The experience guests can have with a monk is one that is significant, regardless of religious beliefs. Juansaras, a monk at the monastery, has been there for 20 years. He had explored the idea of becoming a priest before coming to Leyre but said he needed a clear message from God.

“One day I was on the beach and the next I was here,” he said. “When he [God] decides you come with me, ‘You come with me.’”

Since that day, Juansaras has been working to maintain the monastery, spiritually and physically. When the monks are not contemplating, praying or lending their wisdom to those in need of guidance, they must work to raise the funds they need to preserve the monastery, Albornez said. Since the government owns the property, monks must pay a fee to continue occupying the space. They do so by selling handmade liquor, eggs raised from their own chickens and a multitude of Monastery de Leyre items in the gift shop.

“The monks have to live with tourism because they need a source of funds,” she said. “[But] there is a good separation between tourist activities and the church.”

The atmosphere of the monastery does not lead guests to notice this divide, as they are able to experience as much as they wish. The only exception is one part of the abbey and the monks’ chambers that only men can view, according to religious rules, Albornoz said.

The monks have had to adapt to society’s changes in order to maintain the property.

“It’s like electricity,” Albornez said. “You have to live in your own time period.”

In keeping up with a changing economy, the monastery has started focusing more on visitors’ attractions, she said. As a momentary break from the hustle and bustle of Pamplona’s city life, guests can stay in the hotel adjacent to the monks’ quarters for as long as they wish. The hotel, fashioned on the site of the former monastery, was constructed in 1979 but has undergone renovations.

The hotel has 32 rooms that range in price from 35 to 77 euro (approximately $45 to $100), depending on the season. The hotel offers sweeping views of the reservoir and countryside and is busiest during the Easter and summer months, Albornez said.

Though part of the serenity of the monastery is living a simpler lifestyle than guests’ day-to-day routine, they do not have to forfeit the pleasures of eating well. The monastery’s restaurant features cuisine traditional of the Navarre region.

“The menu changes from one day to the other,” said head chef Jesus Torrea, who has been working there for 12 years. “I love the freedom to choose meats each day.”

Though the menu changes frequently, guests can expect many ingredients to remain the same, Albornez said. Lamb and beef flavored with garlic and onion accompanied by the region’s freshly grown white asparagus is just one example of what visitors can expect.

Whether enjoying an anniversary dinner or celebrating a baptism, wedding or other large-scale event, the restaurant can accommodate all needs, she said.

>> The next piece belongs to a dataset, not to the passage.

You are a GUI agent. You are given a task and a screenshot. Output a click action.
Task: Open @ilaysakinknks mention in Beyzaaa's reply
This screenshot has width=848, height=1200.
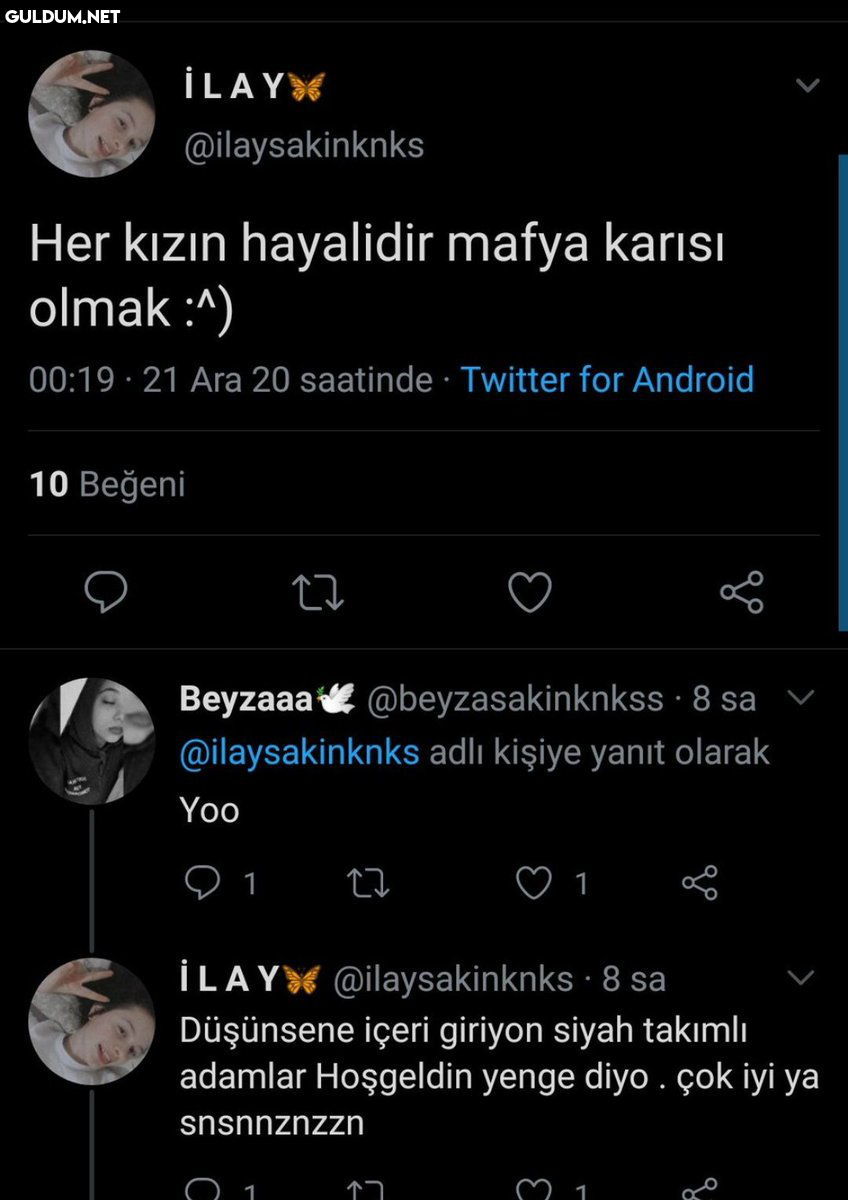(299, 752)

One group, longtime friends and new acquaintances, sat near the window sipping sweet red wine sharing stories and food. From the outside, the guests appeared to be at home in their dining room, laughing and enjoying one another’s company. The natural landscape outside the nearby window and the privacy of their table created an atmosphere of welcome, which can be felt throughout the monastery’s premises.

The group of 10 from Madrid agreed in unison, “We like it— the meal, the service and the food— and we want to visit it again.”

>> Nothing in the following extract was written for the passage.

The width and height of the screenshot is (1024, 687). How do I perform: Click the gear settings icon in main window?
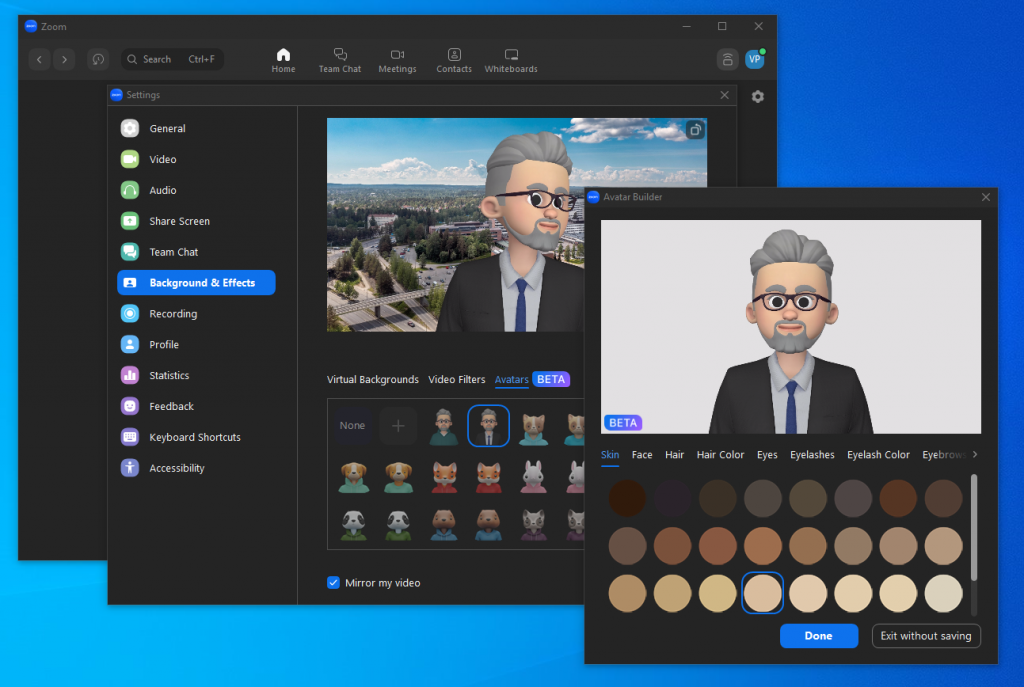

If the group does visit again, they will likely find new attractions added to the historical site. The monks hope to repair one of the most important organs in Northern Spain and host concerts as soon as 2014, Juansaras said.

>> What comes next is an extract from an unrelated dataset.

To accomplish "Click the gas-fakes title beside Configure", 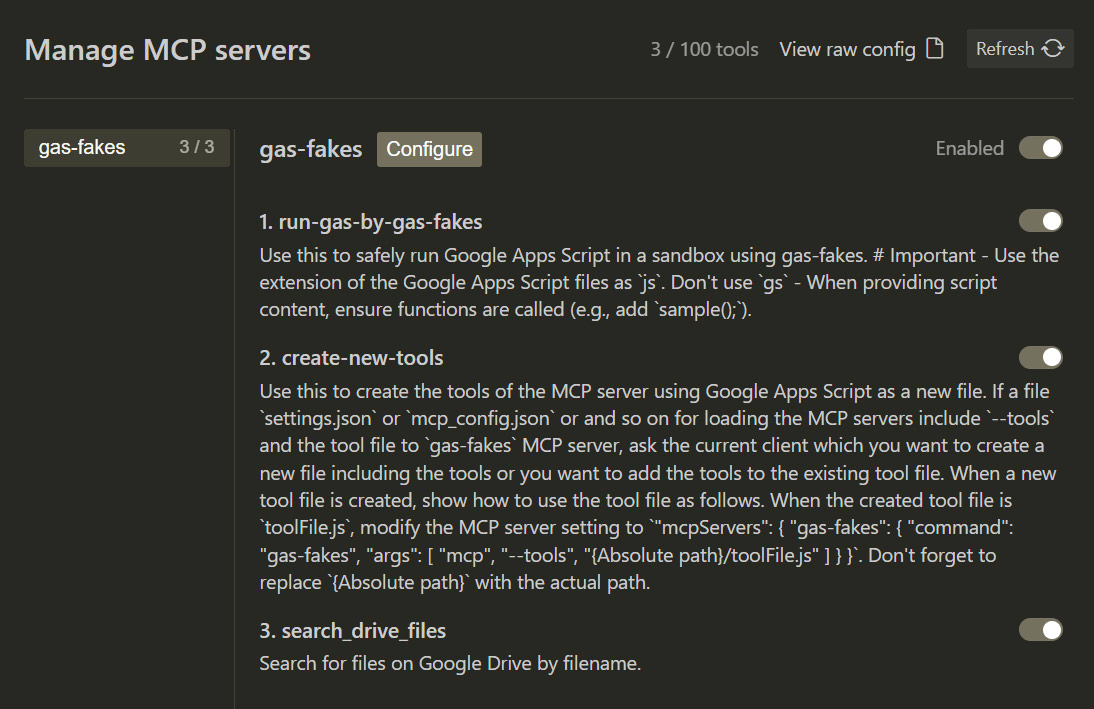I will (310, 149).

But the monks aren’t the only ones hard at work. Albornez, who has assisted in the management and tourism activities at the monastery, hopes to build a restaurant with a bar and terrace overlooking the sparkling turquoise hue of the reservoir below.

Whether looking for religious guidance or simple solace from a fast-paced society, the monastery welcomes everyone, Albornoz said. Nestled in the hillside 30 minutes from town, El Monasterio de Leyre is a refuge not only for the weary, but for history fans as well.